[Passage provided]
Sleep Is Essential To Mental Health

Sleep is absolutely essential to our mental health. If we fail to get an adequate amount of sleep, we will be much more prone to becoming depressed, anxious, and falling into further consequences.

Dr. Matthew Walker (Author of Why We Sleep) says it best when he states:

“I doubt you are surprised by this fact, but you may be surprised by the consequences. Routinely sleeping less than six hours a night weakens your immune system, substantially increasing your risk of certain forms of cancer. Insufficient sleep appears to be a key lifestyle factor linked to your risk of developing Alzheimer’s disease. Inadequate sleep—even moderate reduction for just one week—disrupts blood sugar levels so profoundly that you would be classified as pre-diabetic. Short sleeping increases the likelihood of your coronary arteries becoming blocked and brittle, setting you on a path toward cardiovascular disease, stroke, and congestive heart failure. Fitting Charlotte Brontes prophetic wisdom that “a ruffled mind makes a restless pillow,” sleep disruption further contributes to all major psychiatric conditions, including depressing, anxiety, and suicidality” (pg. 3).

Getting poor sleep is not only dangerous, but also damaging. If we fail to get the sleep we need, we will be much more prone to being led by our emotions, rather than rationality.

[Exercises to complete]
1 - Write out the section of the passage on sleep and mental health starting at "Sleep Is Essential" and ending at "into further consequences.".
2 - Resume the passage on sleep and mental health and carry it on from its final sentence.
Nothing in the material that comes next is needed.

[Raw data]
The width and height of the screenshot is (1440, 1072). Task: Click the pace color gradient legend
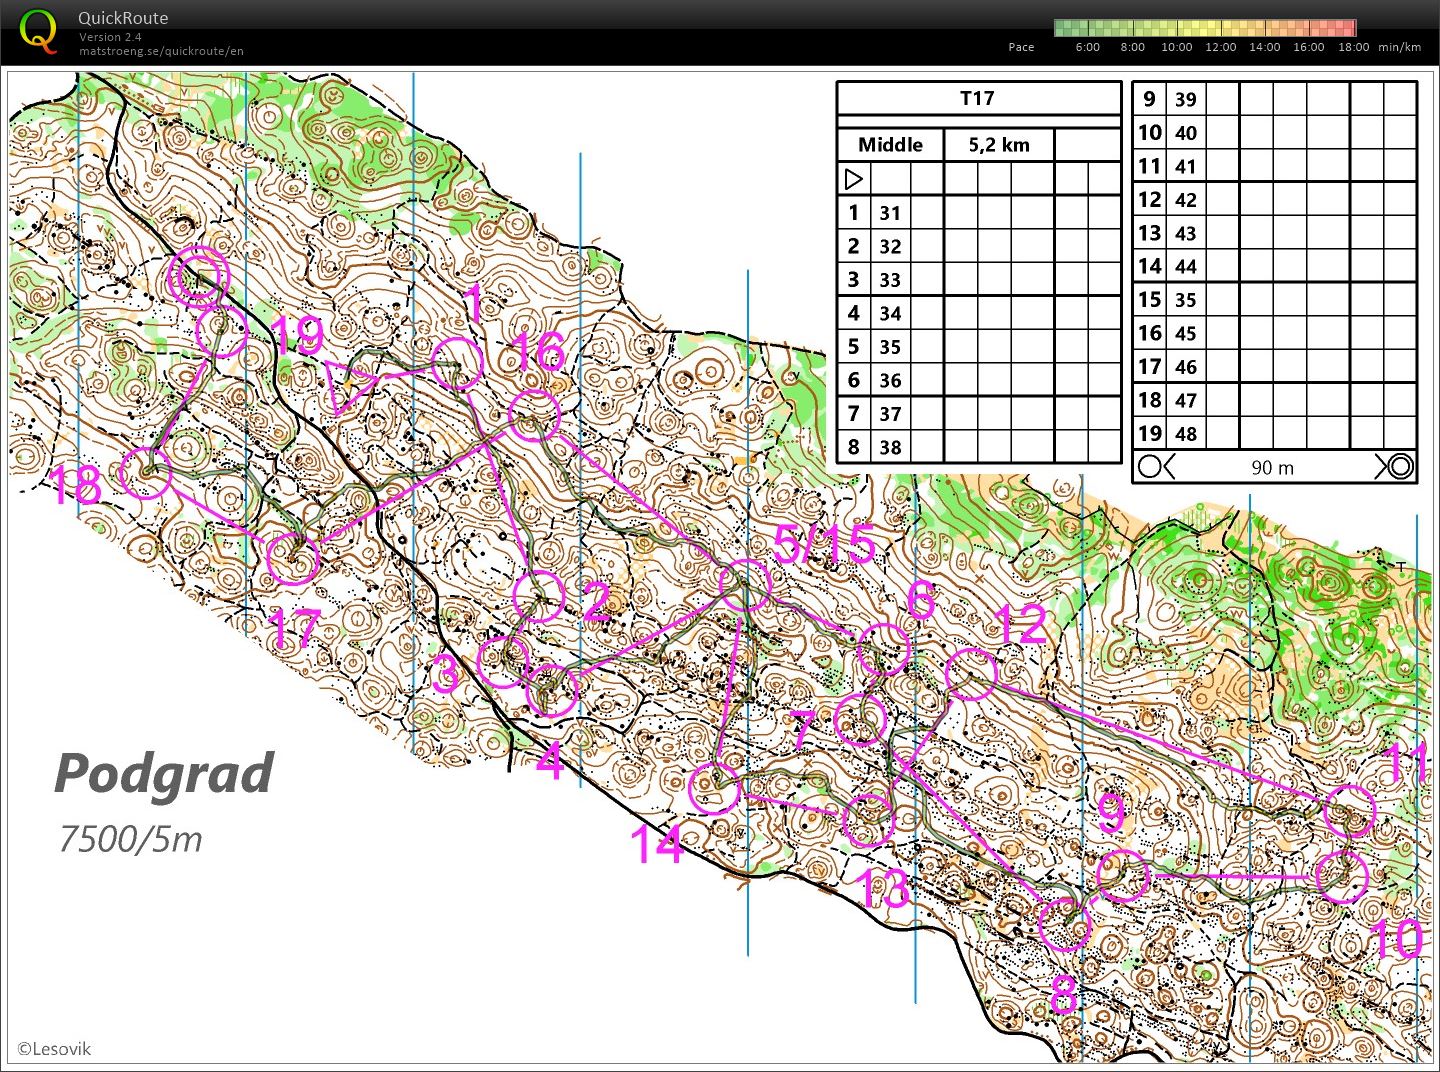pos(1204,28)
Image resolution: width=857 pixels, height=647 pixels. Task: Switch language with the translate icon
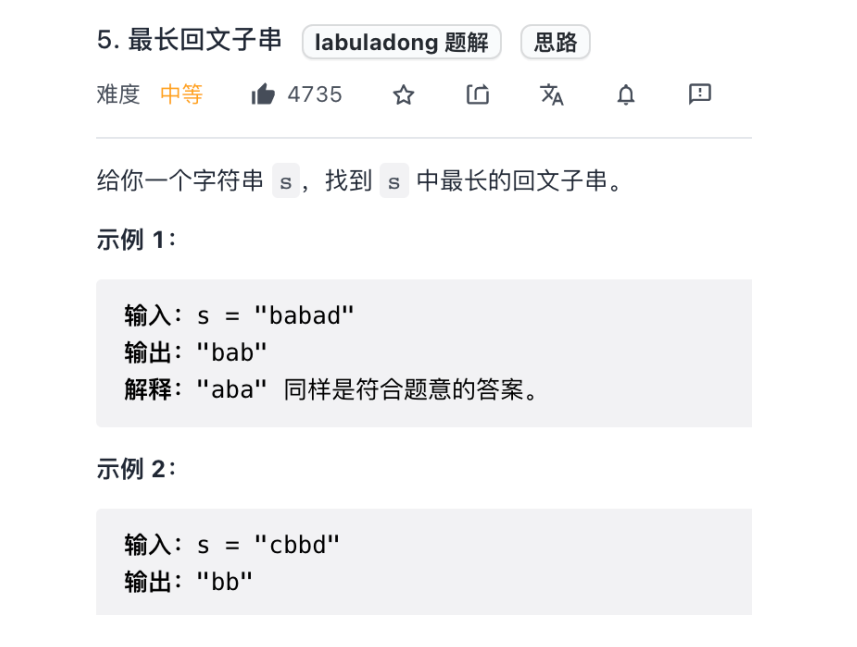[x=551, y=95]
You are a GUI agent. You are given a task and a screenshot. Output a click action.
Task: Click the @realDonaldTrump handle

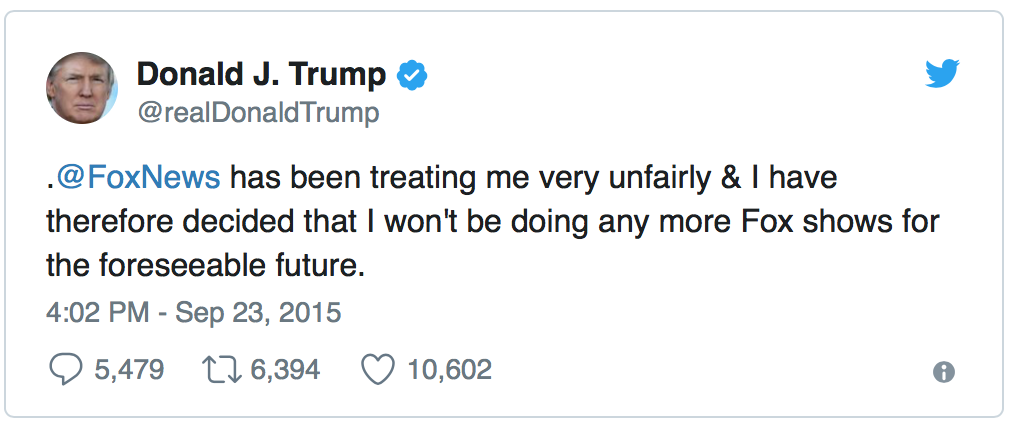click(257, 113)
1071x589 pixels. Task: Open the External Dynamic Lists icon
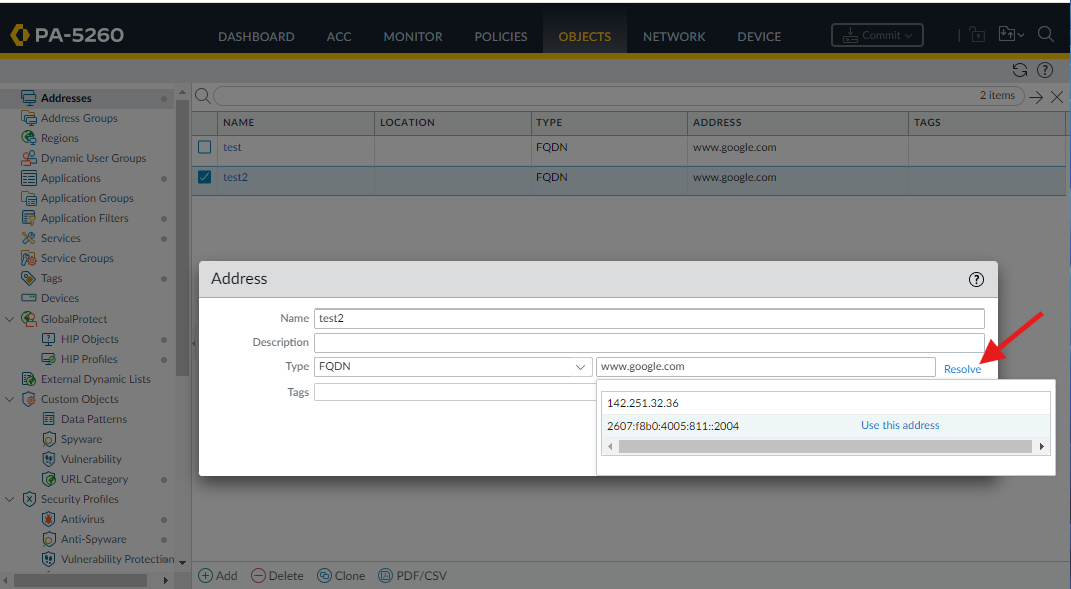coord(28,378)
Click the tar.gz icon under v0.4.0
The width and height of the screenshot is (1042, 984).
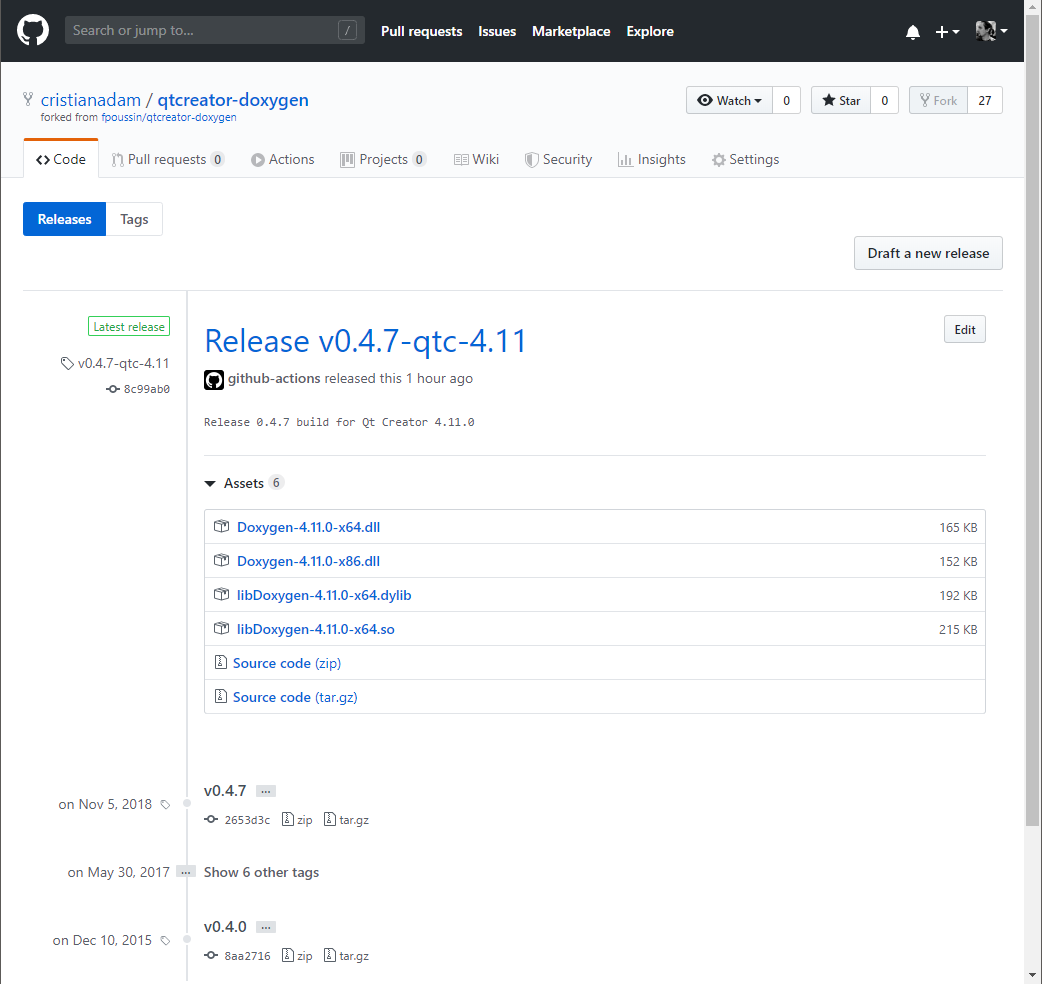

[Answers to the exercises]
1 -
Sleep Is Essential To Mental Health

Sleep is absolutely essential to our mental health. If we fail to get an adequate amount of sleep, we will be much more prone to becoming depressed, anxious, and falling into further consequences.

2 -
Rationality > Emotions

Dr. Matthew Walker states that “The under-slept brain (is) excessively (prone) to both extremes of emotional valence, positive and negative” (Why We Sleep, pg. 148).

When we fail to get the proper rest, we cannot think as clearly. This is most likely due to not getting enough REM Sleep.

REM Sleep is essential to our cognitive functioning the next day. Without good REM Sleep, we tend to become less attuned to reality. We are not as sharp, mentally. When this occurs, events and circumstances take a stronger hold than they otherwise would (had we gotten the adequate amount of REM Sleep).

Even the Sleep Foundation states that “Sufficient sleep, especially REM sleep, facilitates the brain’s processing of emotional information. During sleep, the brain works to evaluate and remember thoughts and memories, and it appears that a lack of sleep is especially harmful to the consolidation of positive emotional content.”

Mental Health Problems That Occur From Lack of Sleep

There is a wide range of mental health problems that can occur from a lack of sleep, disrupted sleep, or poor sleep. These include:

  1. Depression.
  2. Seasonal Affective Disorder - a sub-branch of depression that most often affects people during times of the year with reduced daylight hours.
  3. Anxiety disorders.
  4. Bipolar disorders.
  5. Schizophrenia.
  6. ADHD.
  7. Autism Spectrum Disorder.

There is also a variety of other mental health problems interwoven and related to lack of sleep.

Why Sleep Is Important For Mental Health

Hopkins Medicine reveals that “a healthy amount of sleep is vital for “brain plasticity,” or the brain’s ability to adapt to input. If we sleep too little, we become unable to process what we’ve learned during the day and we have more trouble remembering it in the future. Researchers also believe that sleep may promote the removal of waste products from brain cells—something that seems to occur less efficiently when the brain is awake.”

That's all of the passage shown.